• _What is asked_
List every line in the items below that contains the word "icon".

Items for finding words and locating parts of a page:
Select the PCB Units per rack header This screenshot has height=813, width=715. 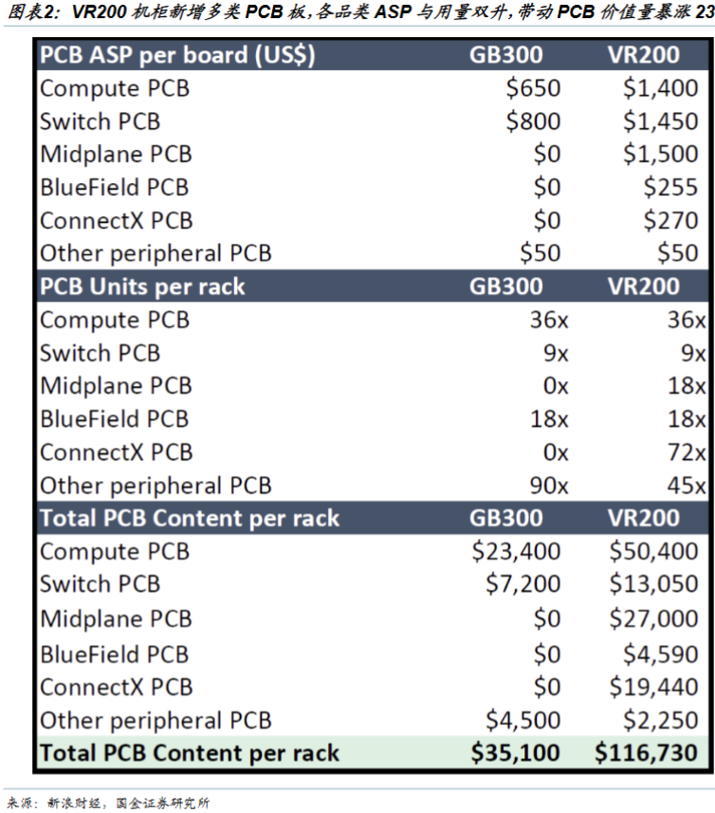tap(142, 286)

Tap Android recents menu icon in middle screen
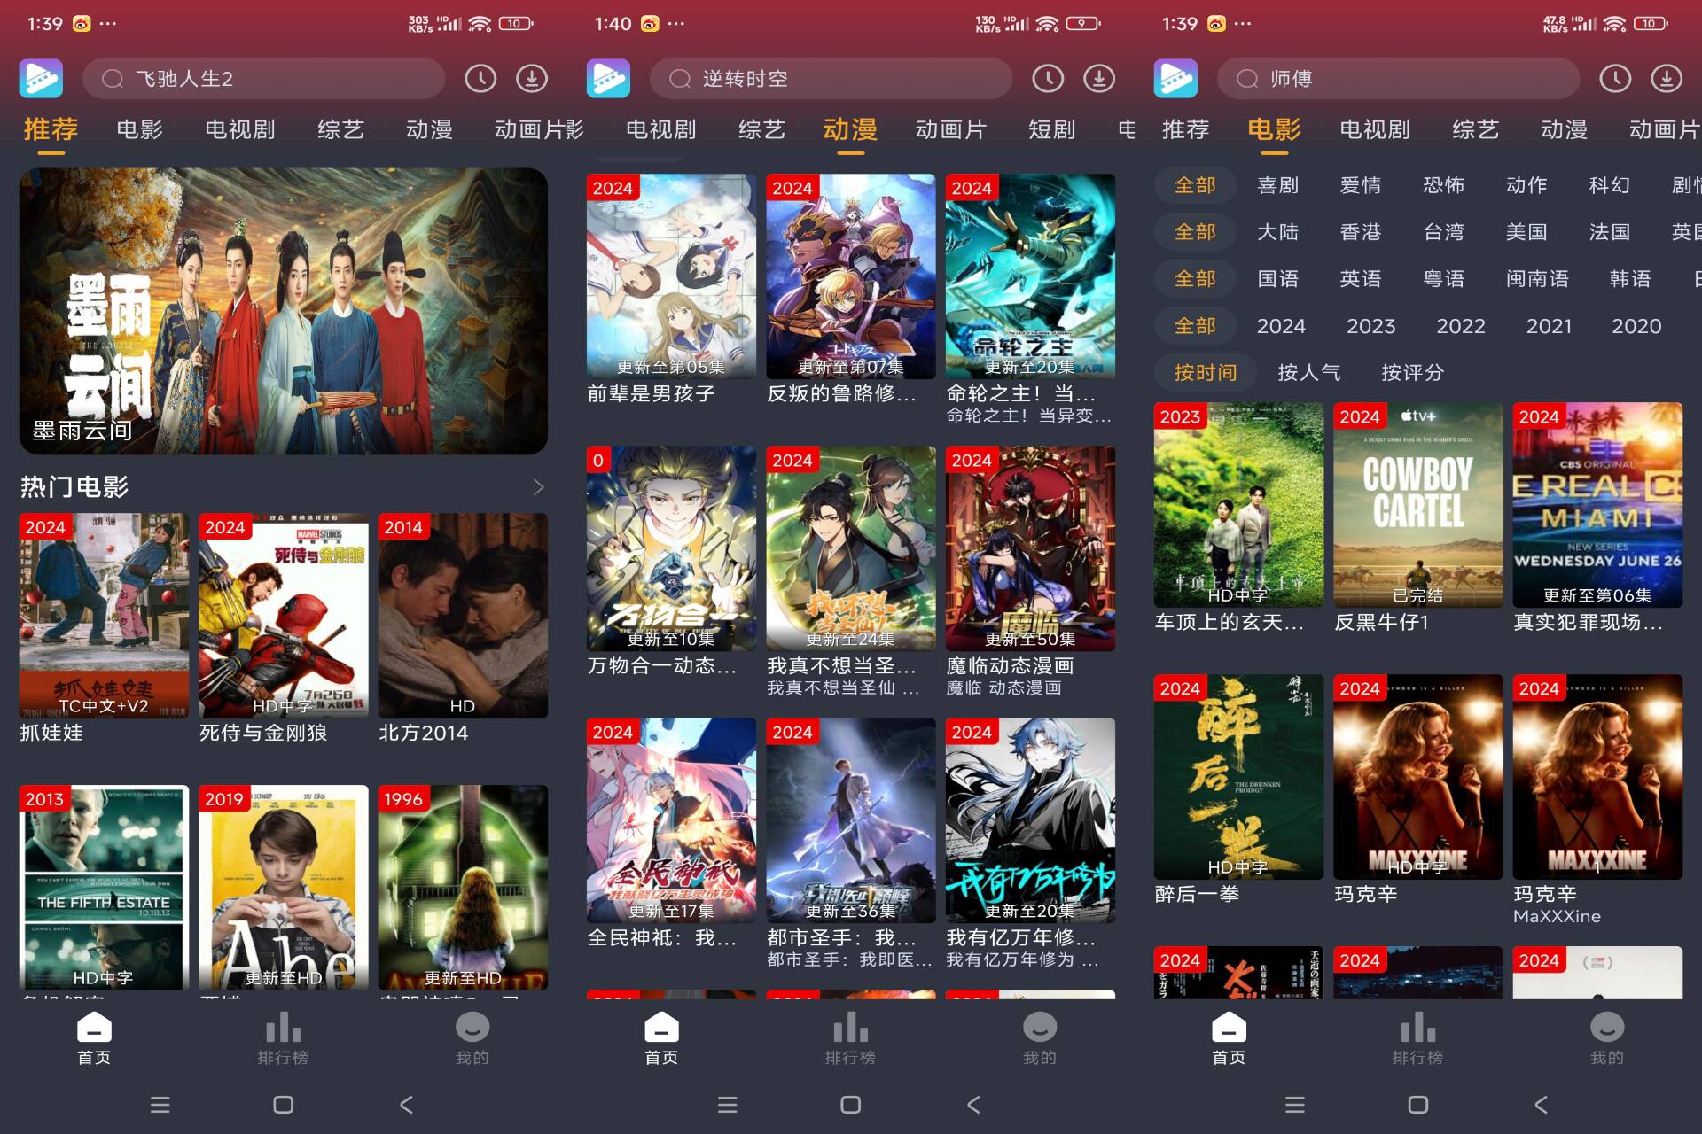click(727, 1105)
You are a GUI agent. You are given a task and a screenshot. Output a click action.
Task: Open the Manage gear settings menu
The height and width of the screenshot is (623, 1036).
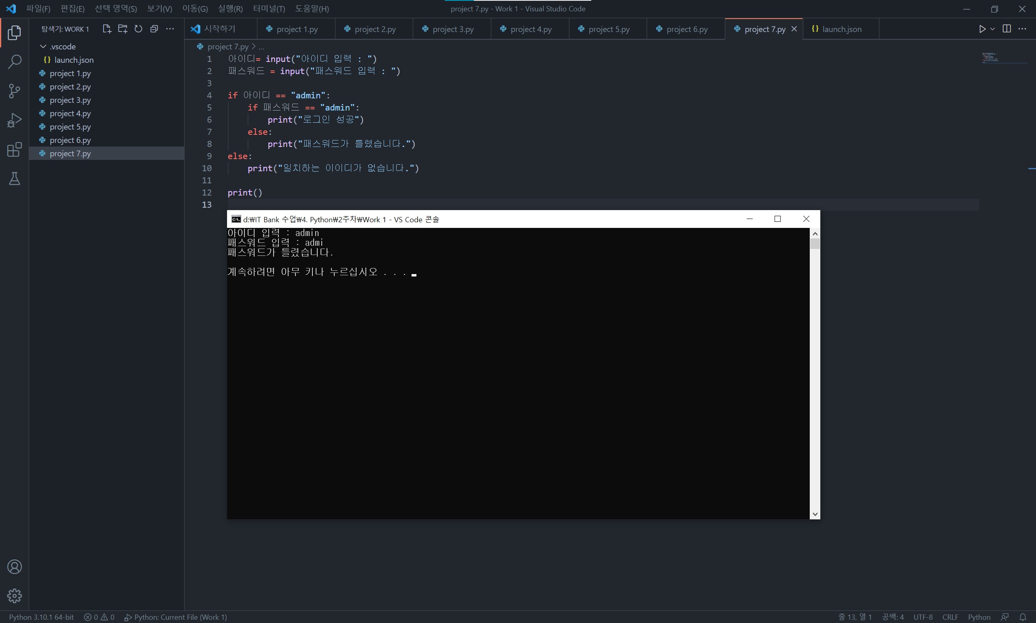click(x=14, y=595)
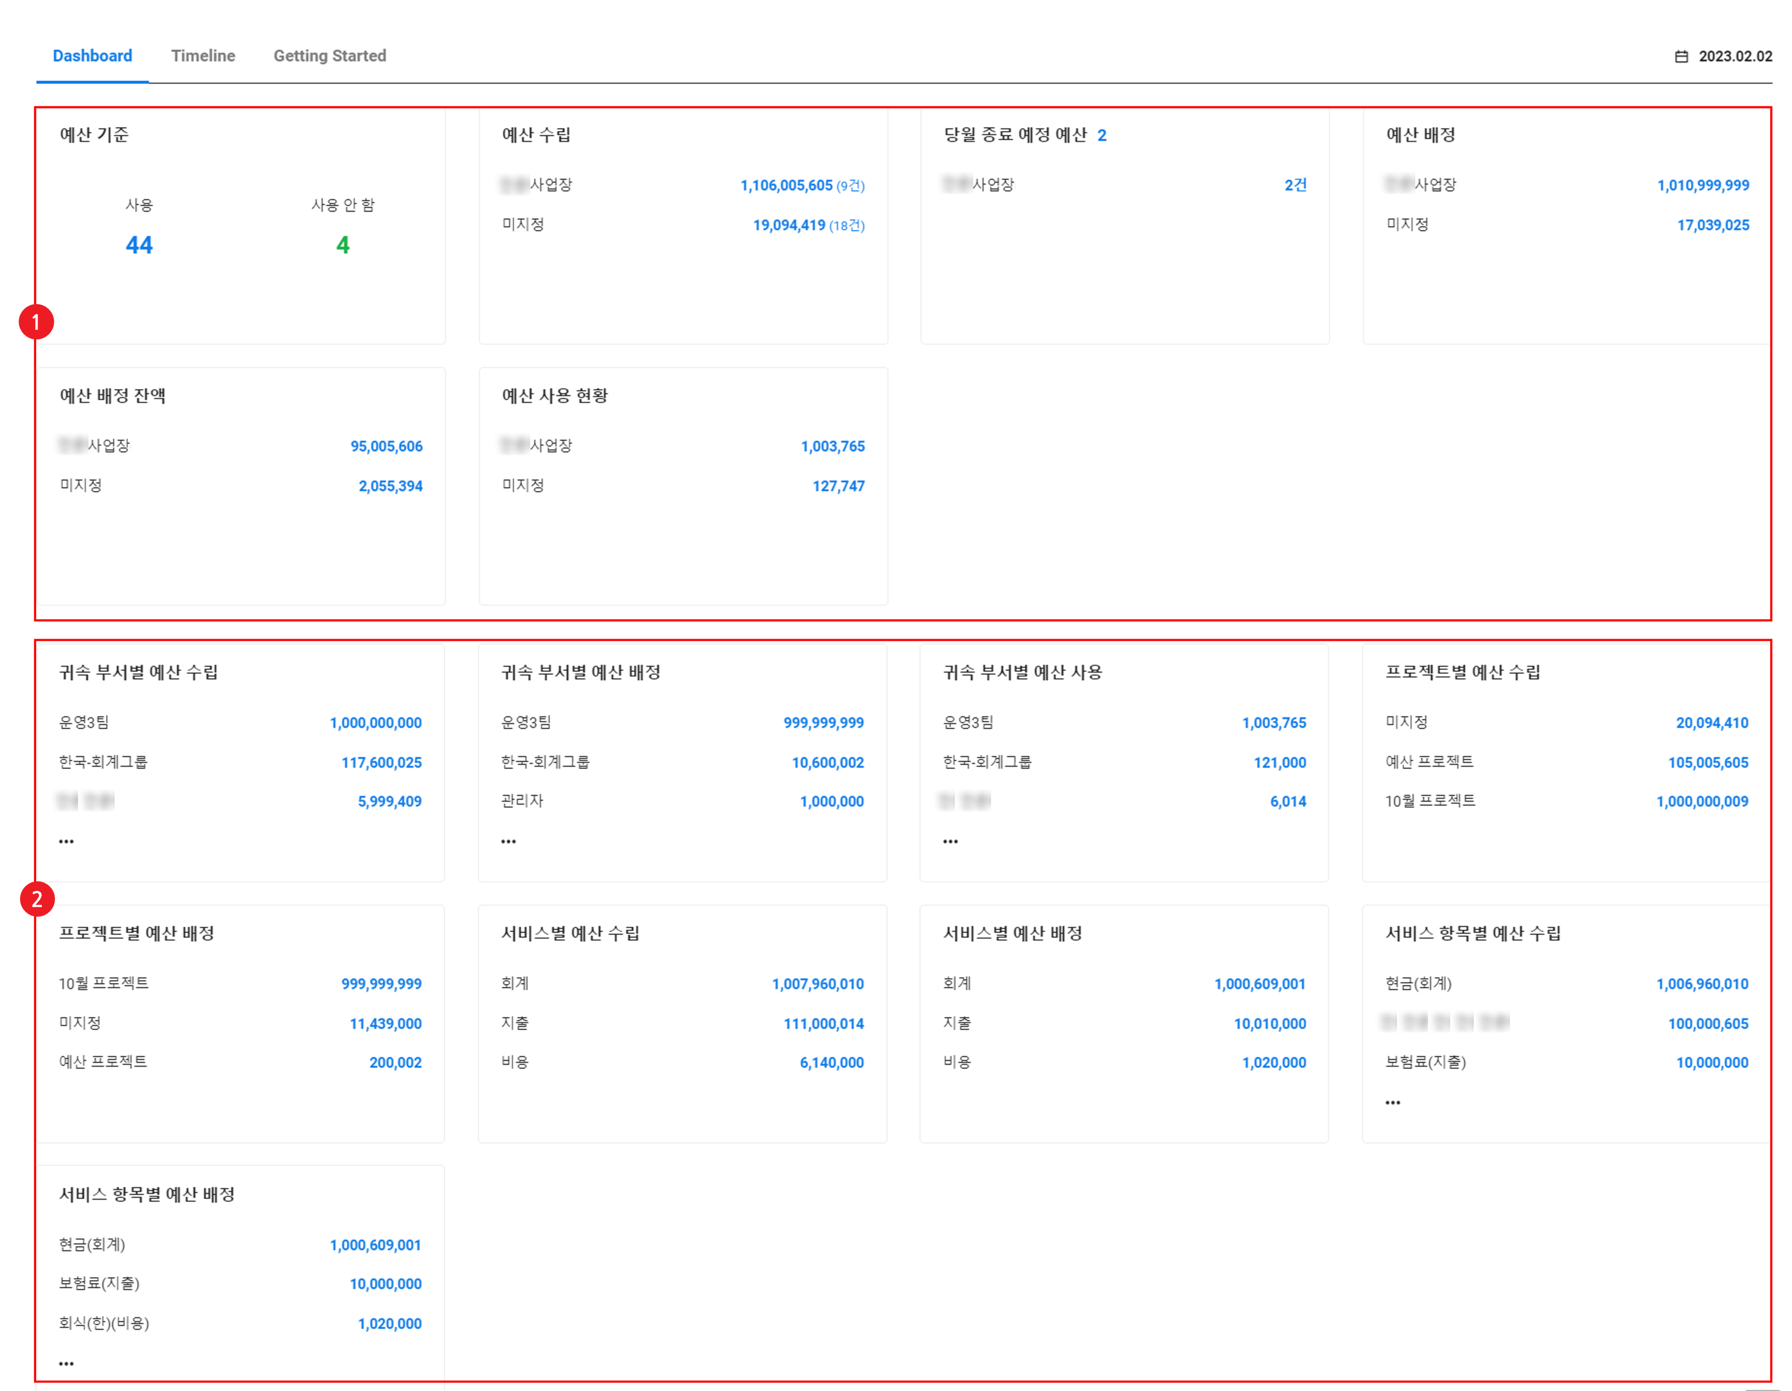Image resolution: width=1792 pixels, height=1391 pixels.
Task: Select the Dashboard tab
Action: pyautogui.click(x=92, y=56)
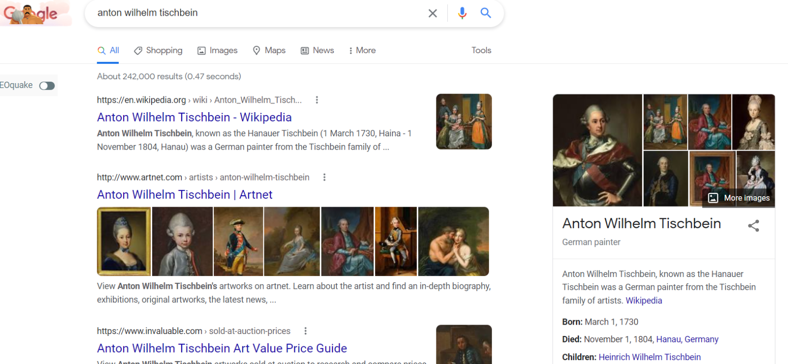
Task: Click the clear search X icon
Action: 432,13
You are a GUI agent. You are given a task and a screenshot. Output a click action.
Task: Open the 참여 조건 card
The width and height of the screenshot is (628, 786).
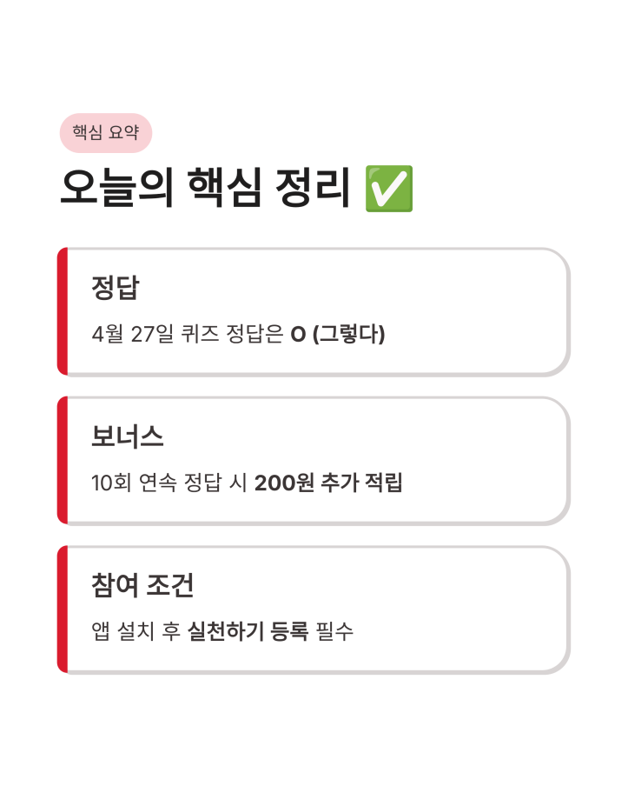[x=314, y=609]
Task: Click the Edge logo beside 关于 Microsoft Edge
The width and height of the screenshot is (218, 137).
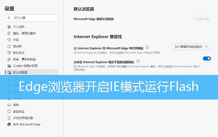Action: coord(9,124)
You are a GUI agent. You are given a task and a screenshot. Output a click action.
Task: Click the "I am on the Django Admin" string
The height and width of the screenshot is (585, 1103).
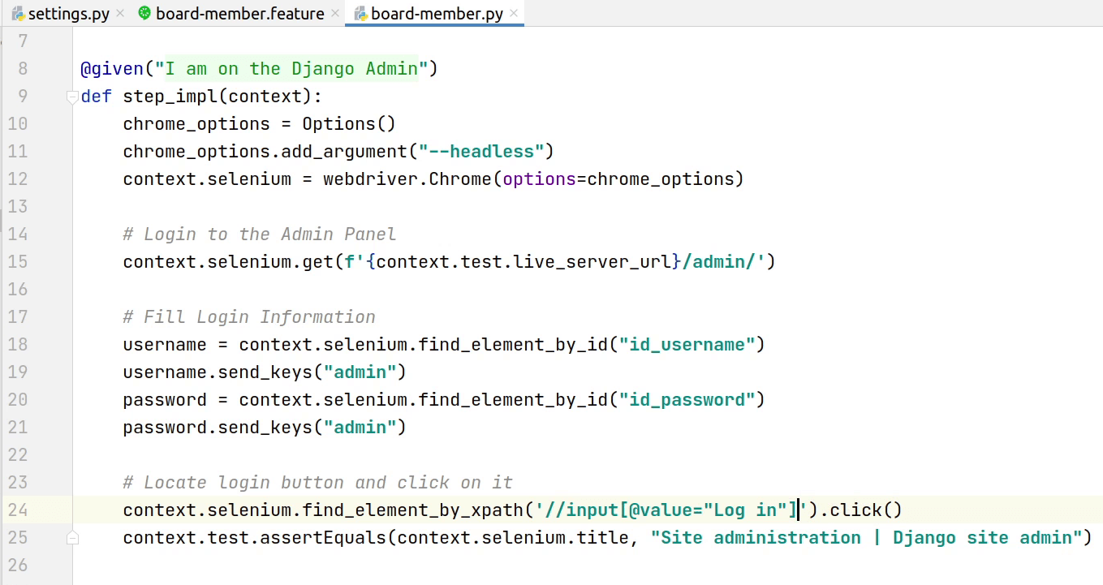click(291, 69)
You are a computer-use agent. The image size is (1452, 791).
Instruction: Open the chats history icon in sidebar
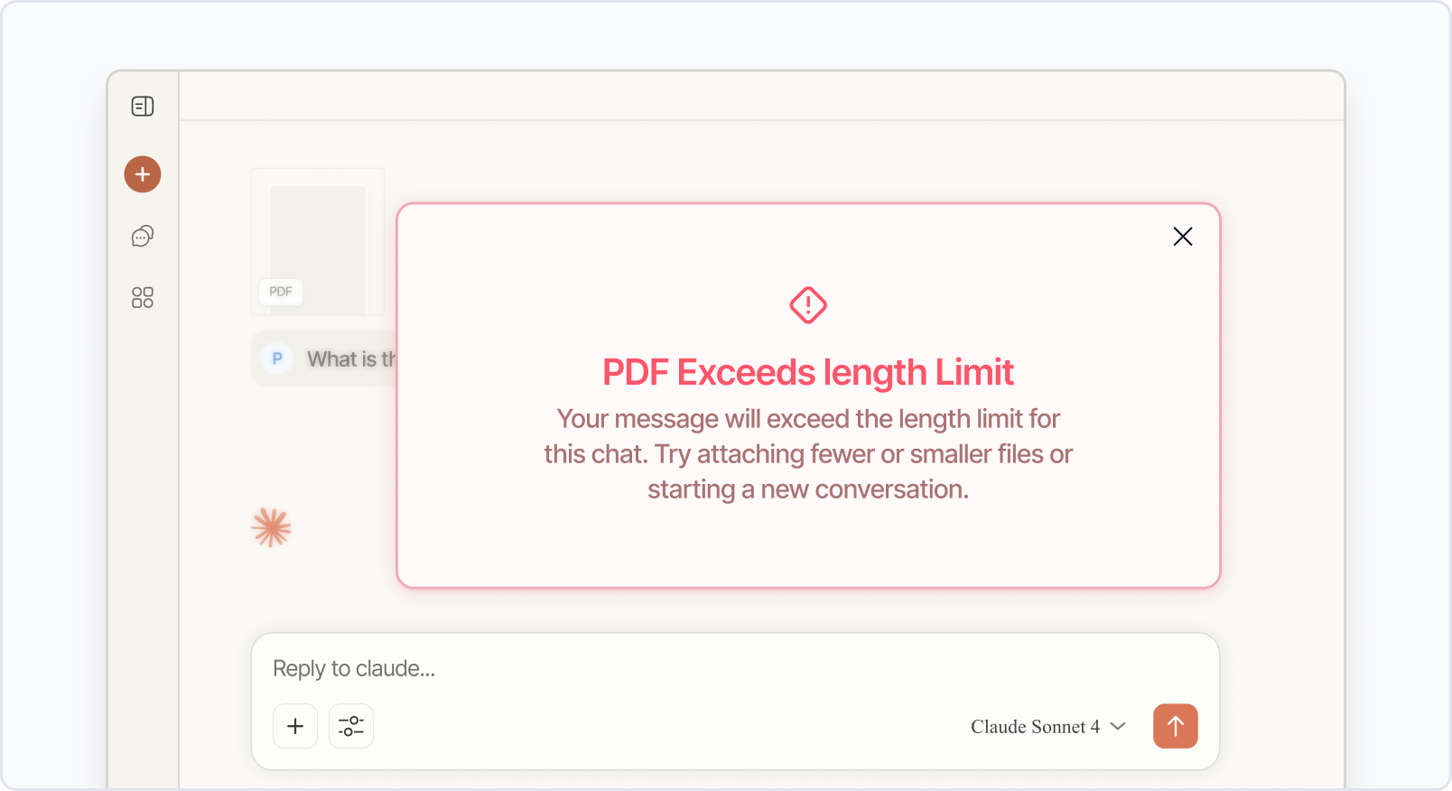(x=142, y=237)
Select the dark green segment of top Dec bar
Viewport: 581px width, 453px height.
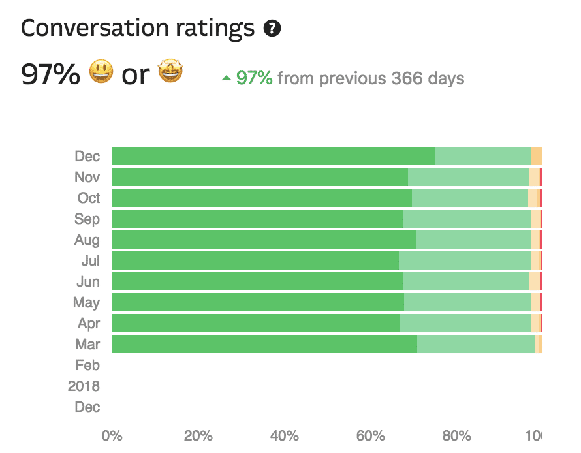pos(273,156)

• _Complete output_
Tap Android recents menu icon in middle screen
Task: Click the clear search X icon
Instruction: Open the chats history icon in sidebar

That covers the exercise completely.